Insbesondere Standardfloskeln gehören in Sachen Bewerbung inzwischen der Geschichte an. Diese mögen in der Vergangenheit vielleicht einmal zum guten Ton gehört haben, doch die Zeiten sind bei vielen Arbeitgebern längst vorbei.

Am Anfang deines Anschreibens solltest du vor allem auf die Floskel „hiermit bewerbe ich mich als …“ verzichten.
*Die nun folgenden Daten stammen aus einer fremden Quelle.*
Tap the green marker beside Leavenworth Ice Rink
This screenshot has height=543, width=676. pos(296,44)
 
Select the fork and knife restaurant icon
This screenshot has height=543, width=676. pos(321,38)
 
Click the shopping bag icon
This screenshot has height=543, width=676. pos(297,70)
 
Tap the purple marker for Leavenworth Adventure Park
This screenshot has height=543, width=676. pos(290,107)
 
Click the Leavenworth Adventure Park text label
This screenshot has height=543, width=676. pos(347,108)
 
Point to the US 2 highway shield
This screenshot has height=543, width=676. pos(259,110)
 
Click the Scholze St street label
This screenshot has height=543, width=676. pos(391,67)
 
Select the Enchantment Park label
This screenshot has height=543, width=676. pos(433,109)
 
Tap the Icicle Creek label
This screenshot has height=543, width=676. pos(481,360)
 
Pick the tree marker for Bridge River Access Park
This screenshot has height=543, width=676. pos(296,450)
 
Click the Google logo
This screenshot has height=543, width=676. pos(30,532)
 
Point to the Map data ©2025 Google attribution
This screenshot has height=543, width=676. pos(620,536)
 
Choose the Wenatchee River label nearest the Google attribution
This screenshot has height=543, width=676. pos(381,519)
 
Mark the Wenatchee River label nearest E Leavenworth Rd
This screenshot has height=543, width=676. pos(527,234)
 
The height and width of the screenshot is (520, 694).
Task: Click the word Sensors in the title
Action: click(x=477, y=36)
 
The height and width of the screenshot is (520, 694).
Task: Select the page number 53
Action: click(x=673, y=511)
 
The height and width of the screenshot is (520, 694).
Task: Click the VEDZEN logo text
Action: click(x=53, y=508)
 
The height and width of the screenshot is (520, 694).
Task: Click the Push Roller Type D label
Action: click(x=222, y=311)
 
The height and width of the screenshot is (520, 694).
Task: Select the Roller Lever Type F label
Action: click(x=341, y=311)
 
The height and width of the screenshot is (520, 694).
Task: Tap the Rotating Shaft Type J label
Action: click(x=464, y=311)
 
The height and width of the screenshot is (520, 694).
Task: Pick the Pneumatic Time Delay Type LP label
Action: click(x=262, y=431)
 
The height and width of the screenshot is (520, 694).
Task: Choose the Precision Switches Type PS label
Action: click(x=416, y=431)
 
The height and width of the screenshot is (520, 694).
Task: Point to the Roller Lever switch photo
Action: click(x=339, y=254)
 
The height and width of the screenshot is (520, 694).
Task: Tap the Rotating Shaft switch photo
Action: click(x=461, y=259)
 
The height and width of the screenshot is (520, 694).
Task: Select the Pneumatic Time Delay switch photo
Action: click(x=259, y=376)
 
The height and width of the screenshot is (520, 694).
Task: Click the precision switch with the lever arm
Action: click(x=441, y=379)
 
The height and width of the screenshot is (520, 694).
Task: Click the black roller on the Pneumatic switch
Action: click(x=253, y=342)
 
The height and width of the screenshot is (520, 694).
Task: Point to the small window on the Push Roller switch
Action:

Denn das schreit förmlich nach einem Standardanschreiben, dass du auch an jeden beliebigen anderen Arbeitgeber verschicken könntest.

Auch die Anrede „Sehr geehrte Damen und Herren“ fällt in diese Kategorie. Denn heutzutage erwähnen Unternehmen die Verantwortlichen für eine Position oft bereits in der Stellenausschreibung. Ist dies nicht der Fall, kann auch ein kurzer Anruf beim Unternehmen helfen, um eine:n Ansprechpartner:in herauszufinden.
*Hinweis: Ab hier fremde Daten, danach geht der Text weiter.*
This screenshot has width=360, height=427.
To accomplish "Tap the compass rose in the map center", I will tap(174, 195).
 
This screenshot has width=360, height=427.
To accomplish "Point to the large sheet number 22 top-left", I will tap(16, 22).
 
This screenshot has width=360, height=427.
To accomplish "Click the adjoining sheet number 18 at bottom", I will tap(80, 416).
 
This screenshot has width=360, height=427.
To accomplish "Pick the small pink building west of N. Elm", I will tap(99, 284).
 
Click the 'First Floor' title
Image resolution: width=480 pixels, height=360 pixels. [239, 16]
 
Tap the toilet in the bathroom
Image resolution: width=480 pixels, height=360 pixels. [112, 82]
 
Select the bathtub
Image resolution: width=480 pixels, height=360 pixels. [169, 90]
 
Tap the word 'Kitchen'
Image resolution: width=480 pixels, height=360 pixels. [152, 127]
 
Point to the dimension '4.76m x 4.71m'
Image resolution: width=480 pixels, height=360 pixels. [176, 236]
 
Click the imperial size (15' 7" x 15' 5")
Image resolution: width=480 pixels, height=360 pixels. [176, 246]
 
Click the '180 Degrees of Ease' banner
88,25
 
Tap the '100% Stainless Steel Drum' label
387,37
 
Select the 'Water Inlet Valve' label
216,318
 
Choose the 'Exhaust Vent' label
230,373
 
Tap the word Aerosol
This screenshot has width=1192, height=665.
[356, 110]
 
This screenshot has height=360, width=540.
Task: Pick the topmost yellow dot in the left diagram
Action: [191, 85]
Verabschiede dich nicht zu schwulstig

Neben den Standards gehören aber auch übertriebene Formulierungen zu den No-Gos in deiner Bewerbung. Insbesondere solltest du auf zu schwulstige Ausdrücke wie die Schlussformel „Hochachtungsvoll“ verzichten.

Hier solltest du auf zeitgemäßere Formulierungen zurückgreifen. Das kann ein klassisches „Mit freundlichen Grüßen“ sein. Willst du dich aber auch hier abheben, kannst du „viele Grüße“ oder „herzliche Grüße“ versenden.
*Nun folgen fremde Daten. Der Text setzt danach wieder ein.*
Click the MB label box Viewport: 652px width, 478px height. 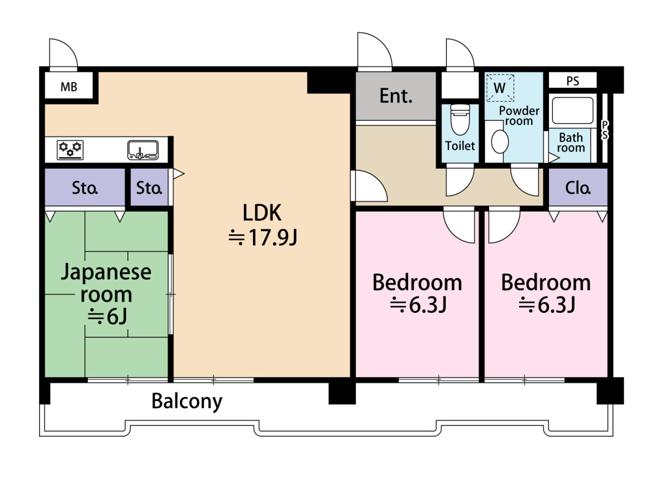pyautogui.click(x=68, y=86)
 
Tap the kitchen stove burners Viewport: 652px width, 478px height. pyautogui.click(x=70, y=150)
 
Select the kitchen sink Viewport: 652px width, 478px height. pyautogui.click(x=143, y=150)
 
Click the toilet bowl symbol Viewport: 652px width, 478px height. pyautogui.click(x=460, y=120)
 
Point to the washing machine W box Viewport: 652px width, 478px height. pyautogui.click(x=500, y=88)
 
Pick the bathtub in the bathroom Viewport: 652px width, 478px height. pyautogui.click(x=573, y=110)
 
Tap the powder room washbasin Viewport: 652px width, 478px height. pyautogui.click(x=499, y=141)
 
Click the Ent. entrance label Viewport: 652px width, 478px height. pyautogui.click(x=396, y=96)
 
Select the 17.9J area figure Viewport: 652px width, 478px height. pyautogui.click(x=263, y=238)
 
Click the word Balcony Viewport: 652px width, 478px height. pyautogui.click(x=187, y=401)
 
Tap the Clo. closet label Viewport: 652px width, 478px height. pyautogui.click(x=578, y=188)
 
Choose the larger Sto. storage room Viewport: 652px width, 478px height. pyautogui.click(x=85, y=187)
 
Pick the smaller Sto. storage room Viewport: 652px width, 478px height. pyautogui.click(x=149, y=187)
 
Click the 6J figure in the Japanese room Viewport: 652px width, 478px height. pyautogui.click(x=107, y=317)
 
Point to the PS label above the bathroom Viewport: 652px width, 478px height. pyautogui.click(x=573, y=81)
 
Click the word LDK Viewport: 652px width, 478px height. pyautogui.click(x=262, y=213)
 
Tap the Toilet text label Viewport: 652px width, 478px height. pyautogui.click(x=460, y=146)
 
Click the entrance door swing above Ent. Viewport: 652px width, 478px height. pyautogui.click(x=375, y=50)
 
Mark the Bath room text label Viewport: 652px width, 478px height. pyautogui.click(x=571, y=143)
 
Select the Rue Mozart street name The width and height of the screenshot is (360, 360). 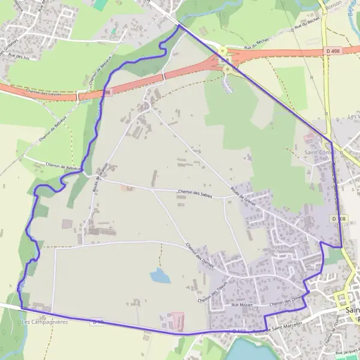pyautogui.click(x=241, y=306)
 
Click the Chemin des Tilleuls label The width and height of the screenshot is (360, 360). pyautogui.click(x=212, y=291)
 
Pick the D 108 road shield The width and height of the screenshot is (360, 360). pyautogui.click(x=337, y=219)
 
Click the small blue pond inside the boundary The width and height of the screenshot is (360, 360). pyautogui.click(x=160, y=275)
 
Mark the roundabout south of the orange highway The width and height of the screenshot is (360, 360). pyautogui.click(x=228, y=70)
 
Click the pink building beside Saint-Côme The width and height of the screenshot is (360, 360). pyautogui.click(x=309, y=138)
Zähle nicht zu viele Skills in deiner Bewerbung auf

In der Kürze liegt die Würze – und das gilt auch für dein Anschreiben bei einer Bewerbung. Deshalb solltest du auch vermeiden, zu viele Meilensteine deiner beruflichen Laufbahn in deinem Anschreiben aufzuzählen. Hierfür ist schließlich der Lebenslauf da.

Auch das endlose Aufzählen von Soft Skills wie flexibel, belastbar oder teamorientiert ist hier nicht unbedingt angebracht. Natürlich sind diese Skills bei Arbeitgebern beliebt – jedoch belegt eine reine Aufzählung nicht, dass du wirklich über sie verfügst.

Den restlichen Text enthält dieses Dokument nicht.